— Page extract —
※

I also considered the possibility that Dortmund’s performances are considerably worse away from home. This has, at times, felt self-evident, as Dortmund are capable of playing at their best at Westfalenstadion, but they have fallen short against opponents they should be beating when playing away from home.
Figure 7 splits the expected and observed points by home and away games, and compares performances in the last four seasons. As demonstrated by the two plots, the expected points totals in home games has a much steeper curve than the away games. This is because FiveThirtyEight’s win probabilities account for the home advantage, so any differences in the observed and expected points is not simply the result of home games favoring the home team.
Dortmund spent the first two seasons underperforming away from home, but improved last season, and in total the cumulative observed points are about the same as the expected points. However, Dortmund tend to perform significantly better than expected when playing at home.
So while there doesn’t appear to be any evidence of underperformance away from home, Dortmund do seem to benefit significantly from playing at the Westfalenstadion.
Testing the Relationship between Errors, Home Advantage, and Over/Underperformance
Having identified that Dortmund commit a lot of errors, and that there are observable differences between performances at home and away games, I ran regressions to test the significance of these effects on Dortmund’s over/underperformance.

※

— Information shown —
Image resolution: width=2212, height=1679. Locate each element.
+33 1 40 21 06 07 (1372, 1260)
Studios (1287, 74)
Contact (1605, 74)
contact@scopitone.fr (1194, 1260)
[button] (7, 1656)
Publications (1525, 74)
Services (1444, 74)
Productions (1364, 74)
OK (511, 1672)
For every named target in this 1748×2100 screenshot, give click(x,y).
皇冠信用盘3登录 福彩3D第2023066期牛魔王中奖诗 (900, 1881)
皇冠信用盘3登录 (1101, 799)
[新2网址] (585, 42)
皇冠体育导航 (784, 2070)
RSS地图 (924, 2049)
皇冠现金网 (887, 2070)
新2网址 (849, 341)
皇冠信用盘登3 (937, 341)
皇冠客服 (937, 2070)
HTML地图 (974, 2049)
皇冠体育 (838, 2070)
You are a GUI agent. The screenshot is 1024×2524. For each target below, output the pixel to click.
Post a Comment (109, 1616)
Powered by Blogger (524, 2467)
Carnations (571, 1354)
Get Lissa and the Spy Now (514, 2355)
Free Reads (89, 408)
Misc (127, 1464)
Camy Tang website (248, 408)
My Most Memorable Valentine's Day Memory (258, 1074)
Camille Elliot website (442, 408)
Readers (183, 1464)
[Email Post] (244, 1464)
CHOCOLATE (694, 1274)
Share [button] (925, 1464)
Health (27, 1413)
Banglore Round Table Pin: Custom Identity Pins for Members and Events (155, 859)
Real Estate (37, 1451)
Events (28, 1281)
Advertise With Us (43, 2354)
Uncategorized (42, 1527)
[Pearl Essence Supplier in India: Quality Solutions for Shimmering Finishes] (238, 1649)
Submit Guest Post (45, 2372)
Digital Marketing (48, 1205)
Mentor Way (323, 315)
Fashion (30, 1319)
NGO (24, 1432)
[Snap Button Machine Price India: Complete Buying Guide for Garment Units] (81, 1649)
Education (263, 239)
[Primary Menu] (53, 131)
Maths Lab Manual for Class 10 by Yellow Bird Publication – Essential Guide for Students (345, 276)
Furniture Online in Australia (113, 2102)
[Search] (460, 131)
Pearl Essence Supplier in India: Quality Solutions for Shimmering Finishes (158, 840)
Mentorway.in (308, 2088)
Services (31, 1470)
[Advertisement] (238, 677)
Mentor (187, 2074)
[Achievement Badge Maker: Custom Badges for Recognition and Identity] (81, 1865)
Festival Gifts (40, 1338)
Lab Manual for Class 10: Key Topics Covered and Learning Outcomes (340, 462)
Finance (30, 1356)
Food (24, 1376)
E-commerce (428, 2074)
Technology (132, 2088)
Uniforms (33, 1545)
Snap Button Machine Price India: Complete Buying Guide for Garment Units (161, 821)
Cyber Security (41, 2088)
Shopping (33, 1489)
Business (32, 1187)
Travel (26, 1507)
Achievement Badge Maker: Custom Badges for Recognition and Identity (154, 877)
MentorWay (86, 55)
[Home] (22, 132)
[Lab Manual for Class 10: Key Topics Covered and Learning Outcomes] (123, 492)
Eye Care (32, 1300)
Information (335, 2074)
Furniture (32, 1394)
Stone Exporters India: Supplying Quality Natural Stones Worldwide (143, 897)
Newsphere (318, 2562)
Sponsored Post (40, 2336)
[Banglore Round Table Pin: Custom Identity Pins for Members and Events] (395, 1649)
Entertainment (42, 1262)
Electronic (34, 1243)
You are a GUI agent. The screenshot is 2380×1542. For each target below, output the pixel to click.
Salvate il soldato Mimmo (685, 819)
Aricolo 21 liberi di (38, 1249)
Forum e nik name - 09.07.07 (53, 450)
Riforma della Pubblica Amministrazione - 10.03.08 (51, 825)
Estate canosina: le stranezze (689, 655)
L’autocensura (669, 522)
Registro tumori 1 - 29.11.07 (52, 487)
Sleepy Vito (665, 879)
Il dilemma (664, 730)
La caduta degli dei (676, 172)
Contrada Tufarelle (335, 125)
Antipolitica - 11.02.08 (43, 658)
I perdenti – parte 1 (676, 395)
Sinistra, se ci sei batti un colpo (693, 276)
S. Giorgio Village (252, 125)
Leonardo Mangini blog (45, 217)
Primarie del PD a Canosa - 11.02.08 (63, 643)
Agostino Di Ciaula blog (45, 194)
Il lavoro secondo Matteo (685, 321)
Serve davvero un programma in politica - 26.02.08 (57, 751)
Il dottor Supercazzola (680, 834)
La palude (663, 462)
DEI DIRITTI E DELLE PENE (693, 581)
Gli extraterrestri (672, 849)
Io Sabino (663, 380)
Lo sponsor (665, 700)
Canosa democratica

※

— What to produce —
From the passage on Dortmund's home and away performances, extract the text starting with "Dortmund spent the" and going on through "on Dortmund’s over/underperformance.". The entries aren't needed for this.

— Solution to this problem —
Dortmund spent the first two seasons underperforming away from home, but improved last season, and in total the cumulative observed points are about the same as the expected points. However, Dortmund tend to perform significantly better than expected when playing at home.
So while there doesn’t appear to be any evidence of underperformance away from home, Dortmund do seem to benefit significantly from playing at the Westfalenstadion.
Testing the Relationship between Errors, Home Advantage, and Over/Underperformance
Having identified that Dortmund commit a lot of errors, and that there are observable differences between performances at home and away games, I ran regressions to test the significance of these effects on Dortmund’s over/underperformance.